Apr 19, 2010, 8:15:34 PM4/19/10

to

On Mon, 19 Apr 2010, David Given wrote:

> On 19/04/10 20:39, Rainer Weikusat wrote:
> [...]
>> Yes. The actual solution is still (and will remain forever): DO NOT DO
>> THIS. This cannot be that complicated, can it?
>
> So, basically, you're saying, don't use fopen()? In any multithreaded
> apps? And in any *library* which might be used by a multithreaded app?

s/fopen/fork, I guess.

> We all know that the default for close-on-exec is wrong; are there any
> *useful* strategies for dealing with it in a real-world environment?
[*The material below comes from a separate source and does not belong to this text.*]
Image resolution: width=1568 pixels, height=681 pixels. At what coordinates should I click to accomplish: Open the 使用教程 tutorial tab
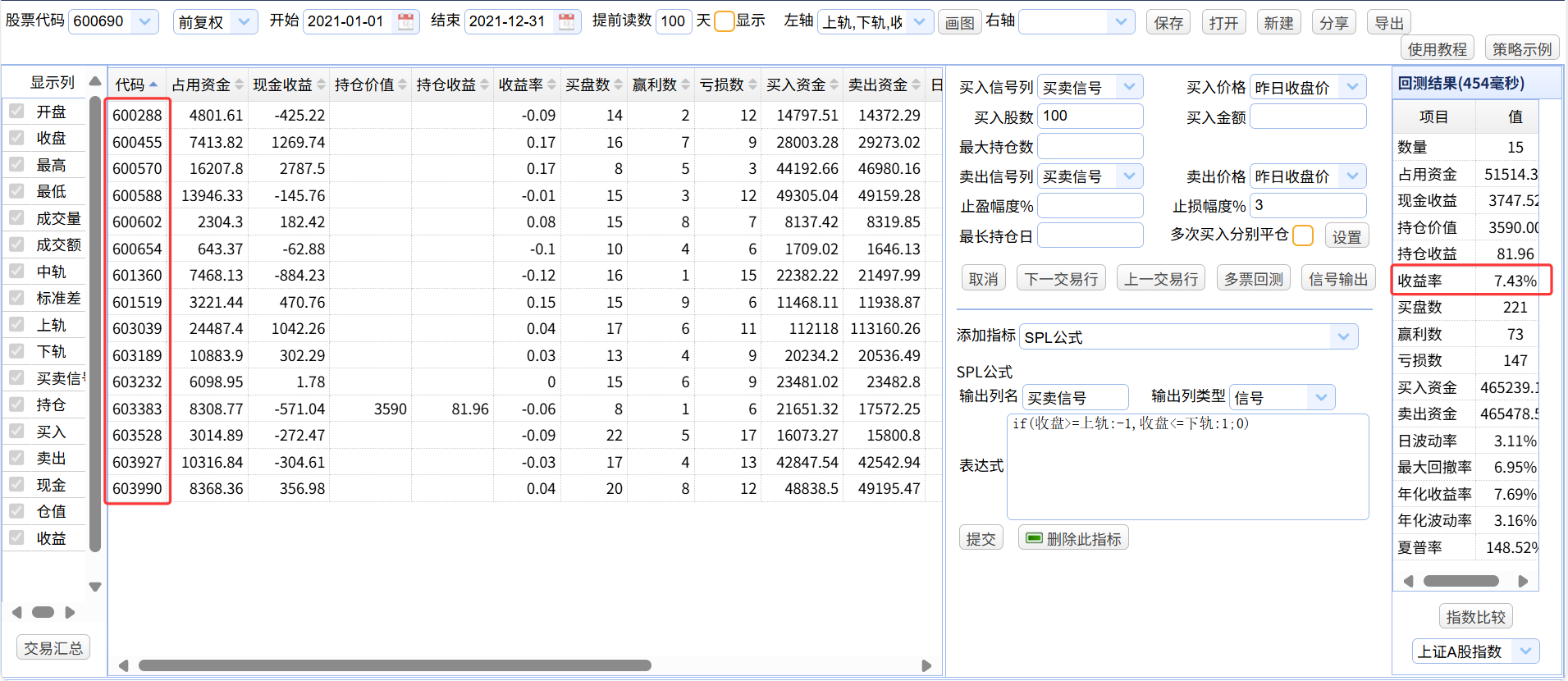point(1437,48)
Reimplement open(), forward request to actual (or rather, next, as in
RTLD_NEXT) open(), but add O_CLOEXEC. If you're lucky, fopen() / freopen()
/ whatever will go through open().

$ cat cloexec.c

#define _GNU_SOURCE

#include <stdarg.h>
#include <fcntl.h>
#include <dlfcn.h>

static int (*real_open)(const char *, int, ...);

int
open(const char *path, int oflag, ...)
{
int ret;

if (oflag & O_CREAT) {
va_list ap;

va_start(ap, oflag);
ret = (*real_open)(path, oflag | O_CLOEXEC, va_arg(ap, mode_t));
va_end(ap);
}
else {
ret = (*real_open)(path, oflag | O_CLOEXEC);
}

return ret;
}

static void init(void) __attribute__((constructor));

static void
init(void)
{
*(void **)&real_open = dlsym(RTLD_NEXT, "open");
}

$ gcc -fPIC -shared -o cloexec.so -Wall -Wextra cloexec.c -ldl

$ strace touch testfile 2>&1 | grep O_WRONLY
open("testfile", O_WRONLY|O_CREAT|O_NOCTTY|O_NONBLOCK, 0666) = 3

Now do something similar with socket():

https://bugzilla.redhat.com/show_bug.cgi?id=443321#c10
http://www.kernel.org/doc/man-pages/online/pages/man2/socket.2.html

Call pipe2() instead of pipe():

http://www.kernel.org/doc/man-pages/online/pages/man2/pipe2.2.html

etc etc

Cheers,
lacos

William Ahern

unread,

Apr 19, 2010, 8:19:16 PM4/19/10

to

David Given <d...@cowlark.com> wrote:
> On 19/04/10 20:39, Rainer Weikusat wrote:
> [...]
> > Yes. The actual solution is still (and will remain forever): DO NOT DO
> > THIS. This cannot be that complicated, can it?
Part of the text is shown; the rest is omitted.